Drivers looking to benefit from lower benefit-in-kind (BIK) tax bills has resulted in a huge growth in ultra-low emission vehicle (ULEV) orders at Fleet Alliance Group.
The company, which enjoyed a record breaking year last year with growth in profitability of more than 20%, saw the number of ULEVs with carbon emissions of less than 75g/km grow by 112% in 2019, compared to 2018.
Registrations of ULEVS more than doubled as drivers looked to cut their tax bills and companies sought to reduce their corporate carbon footprint.
The big winner was EV manufacturer Tesla which saw a fifty-fold increase in registrations on the Fleet Alliance fleet of 37,000 vehicles, thanks to the award-winning new Model 3.
The biggest mover at the executive end of scale was the Range Rover P400e PHEV (Plug-in Electric Hybrid) which has an all-electric range of 12-25 miles depending on driving conditions.
Registrations of the executive plug-in hybrid went up more than 10-fold.
Martin Brown (pictured), managing director of Fleet Alliance Group, which comprises Intelligent Car Leasing , Intelligent Van Leasing and Neva Consultants, said the figures reflected the desire of company car drivers to move to less polluting, tax beating models.
“We have seen a surge in orders for ULEVS over the last 12 months, with manufactures such as Tesla, Land Rover and BMW being the real winners on our funded fleet,” explained Brown.
“Pure electric cars and plug-in hybrids have featured very strongly in our fleet mix as companies have looked to reduce their corporate carbon footprints.
“And we fully expect this trend to accelerate throughout 2020 thanks to the Government’s changes to the BIK scale charges which really incentivises drivers to go down an all-electric route.”
In July last year, the Government unveiled a zero rate of BIK tax for electric vehicles (EVs) for tax year 2020-21, along with a 2% reduction in BIK for new cars registered after April 6. At the same time, it announced a freeze on 2020-21 BIK rates for the following two years.

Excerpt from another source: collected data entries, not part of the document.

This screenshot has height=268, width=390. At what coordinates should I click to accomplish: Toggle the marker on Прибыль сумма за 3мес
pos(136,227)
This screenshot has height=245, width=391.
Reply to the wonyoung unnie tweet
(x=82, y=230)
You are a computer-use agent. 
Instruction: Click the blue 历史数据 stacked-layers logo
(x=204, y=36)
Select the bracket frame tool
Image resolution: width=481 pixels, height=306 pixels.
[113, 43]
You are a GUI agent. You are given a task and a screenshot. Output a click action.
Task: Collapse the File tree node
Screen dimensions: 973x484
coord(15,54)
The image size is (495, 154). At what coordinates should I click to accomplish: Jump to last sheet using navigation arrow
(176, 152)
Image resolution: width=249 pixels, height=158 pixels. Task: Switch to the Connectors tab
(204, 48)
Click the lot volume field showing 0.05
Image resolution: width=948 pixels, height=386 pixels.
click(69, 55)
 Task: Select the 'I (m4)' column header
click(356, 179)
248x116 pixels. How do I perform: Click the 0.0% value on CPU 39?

Many pundits now expect the new rates to be confirmed by the new Chancellor, Rishi Sunak, in his first Budget Statement on Wednesday, March 11.
Brown said: “The Government announcement on company car tax last year was hugely significant for us and our sector and replaced the lack of clarity we’d seen in the previous two years.
“We fully expect to get confirmation of the new rates from the Chancellor in the Budget in March, which allows fleets to forward plan again. The zero BIK rate for EVs should be a shot in the arm for electric vehicle sales while, as we have seen with our own fleet, hybrid vehicles, with the appropriate range, will be tax-beaters, too.”
Brown said there could still be a short-to-medium term role for conventional engined vehicles, especially diesels.
“The new generation of cleaner RDE2-compliant diesels, with lower emissions of CO2 and nitrous oxides, will no longer attract the usual 4% diesel surcharge from April. This underpins our belief that diesel still has a key role to play in the future of fleet mobility,” he said.
Brown believes that there were now a growing number of buyers in favour of EVs and hybrids. However, he said: “There is a currently an imbalance between supply and demand which should ease as the vehicle manufacturers bring forward new ULEV and EV models.
“There is also an imbalance between the cost benefit to the driver through lower taxes, and higher costs to the company through higher rentals. But we expect that gap to also close over time as supply increases and prices come down.”
Glasgow based fleet solutions provider, Fleet Alliance, is an independent supplier of vehicle funding and fleet management services.
Following the acquisition of Neva Consultants, the Fleet Alliance Group manages around 37,000 vehicles on behalf of corporate clients, which would put it at number 12 by risk fleet size in the FN50 league table of leading contract hire and leasing companies.